С 1981 года по 1984 год — служба в Афганистане. Так было написано в справке Управления кадрами Минобороны.

Вот откуда этот загар.

Виновным он себя не признал. На вопросы отвечал односложно. Получив разрешение сесть, опускался на скамью за решеткой и сидел неподвижно, прямо, глядя перед собой, не обращая внимания ни на судей, ни на прокурора, ни на публику. Во всем его облике было нечто большее чем равнодушие.

За двадцать лет работы судьей перед Сорокиным прошли многие сотни обвиняемых. Одни изворачивались, другие держались с показной бравадой, третьи пытались убедить суд в том, что все было не так, как показывают свидетели, а так, как излагают дело они. За время следствия они настолько сживались со своей версией случившегося с ними, что искренне верили, что так оно все и было. Были и смирившиеся. Но такого безразличия к своей участи судья Сорокин не встречал никогда.

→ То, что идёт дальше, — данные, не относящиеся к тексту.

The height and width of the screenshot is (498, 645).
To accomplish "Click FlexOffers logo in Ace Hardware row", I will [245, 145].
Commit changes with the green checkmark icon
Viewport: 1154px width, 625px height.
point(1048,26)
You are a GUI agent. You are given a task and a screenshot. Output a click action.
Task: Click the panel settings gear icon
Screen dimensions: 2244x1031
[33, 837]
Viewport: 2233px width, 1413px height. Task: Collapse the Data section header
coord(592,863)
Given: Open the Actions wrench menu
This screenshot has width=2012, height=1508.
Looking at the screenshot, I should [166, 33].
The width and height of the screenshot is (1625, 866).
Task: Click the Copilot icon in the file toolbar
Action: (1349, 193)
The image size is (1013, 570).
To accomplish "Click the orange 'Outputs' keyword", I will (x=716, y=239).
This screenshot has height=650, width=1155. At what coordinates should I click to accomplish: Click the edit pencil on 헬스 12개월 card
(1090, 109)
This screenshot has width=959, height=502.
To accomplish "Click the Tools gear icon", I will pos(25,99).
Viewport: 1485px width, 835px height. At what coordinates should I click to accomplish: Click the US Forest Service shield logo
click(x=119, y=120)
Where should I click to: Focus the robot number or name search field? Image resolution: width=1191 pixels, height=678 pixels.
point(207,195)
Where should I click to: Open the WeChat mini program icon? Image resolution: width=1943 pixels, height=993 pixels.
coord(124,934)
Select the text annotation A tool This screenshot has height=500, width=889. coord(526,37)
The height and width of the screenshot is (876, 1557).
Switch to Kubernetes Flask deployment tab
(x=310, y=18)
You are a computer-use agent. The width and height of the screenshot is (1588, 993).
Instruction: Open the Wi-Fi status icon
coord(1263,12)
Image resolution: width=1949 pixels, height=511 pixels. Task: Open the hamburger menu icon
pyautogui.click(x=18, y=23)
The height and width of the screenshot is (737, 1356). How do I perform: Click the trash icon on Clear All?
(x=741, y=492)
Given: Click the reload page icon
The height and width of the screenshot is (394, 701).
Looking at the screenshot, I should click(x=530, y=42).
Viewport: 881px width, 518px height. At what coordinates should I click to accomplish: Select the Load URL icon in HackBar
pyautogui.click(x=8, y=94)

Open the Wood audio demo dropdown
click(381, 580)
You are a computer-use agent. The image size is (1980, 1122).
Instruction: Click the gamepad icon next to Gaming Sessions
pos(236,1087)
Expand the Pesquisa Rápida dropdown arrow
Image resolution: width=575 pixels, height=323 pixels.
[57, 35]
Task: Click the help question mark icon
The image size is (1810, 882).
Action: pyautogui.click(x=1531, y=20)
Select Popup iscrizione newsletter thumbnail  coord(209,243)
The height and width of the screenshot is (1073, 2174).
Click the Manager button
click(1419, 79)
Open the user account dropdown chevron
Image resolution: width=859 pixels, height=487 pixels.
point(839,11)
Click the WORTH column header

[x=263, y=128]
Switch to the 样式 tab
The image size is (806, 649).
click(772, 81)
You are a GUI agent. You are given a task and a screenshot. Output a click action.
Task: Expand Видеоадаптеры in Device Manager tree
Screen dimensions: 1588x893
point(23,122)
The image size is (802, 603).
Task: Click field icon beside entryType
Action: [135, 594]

Он нашел в деле заключение судебно-психиатрической экспертизы и перечитал его. У психиатров института имени Сербского вменяемость Калмыкова не вызвала никаких сомнений. Состояние исследуемого было классифицировано как эбулия: «Отсутствие побуждений, утрата желаний, полная безучастность и равнодушие к любым проявлениям жизни».

Эксперты ошиблись. Этот человек был не равнодушный к жизни.

* * *

Он был мертвый.

* * *

Это состояние подсудимого предопределило и атмосферу в зале. Процесс шел гладко, но тягостно. Даже Кучеренов не возникал. Он сидел с видом человека, который знает, что его время придет.

Публики с самого начала было немного — местные пенсионеры, любители судов, особенно бракоразводных процессов, случайные посетители, оказавшиеся в здании суда по своим делам и из любопытства заглянувшие на процесс. После перерыва на обед никого из них не осталось. Лишь в первом ряду сусликом торчал не пропускавший ни одного суда маленький неопрятный старик с яйцеобразной лысиной, обрамленной длинными сальными волосами, да в заднем ряду небольшого зала сидели пятеро молодых людей, которых судья Сорокин видел из окна своего кабинета. Они не переговаривались, ничего не записывали. Слушали внимательно, никак не выражая своего отношения к происходящему.

Они появились и на второй день и молча просидели от начала до конца. Сорокин понял, что они намерены присутствовать на всем процессе. Они все больше интересовали его. Он приказал начальнику охраны проверить их документы и записать фамилии. На листке, принесенном ему в кабинет перед началом утреннего заседания, стояло: «Перегудов, Пастухов, Хохлов, Злотников, Мухин».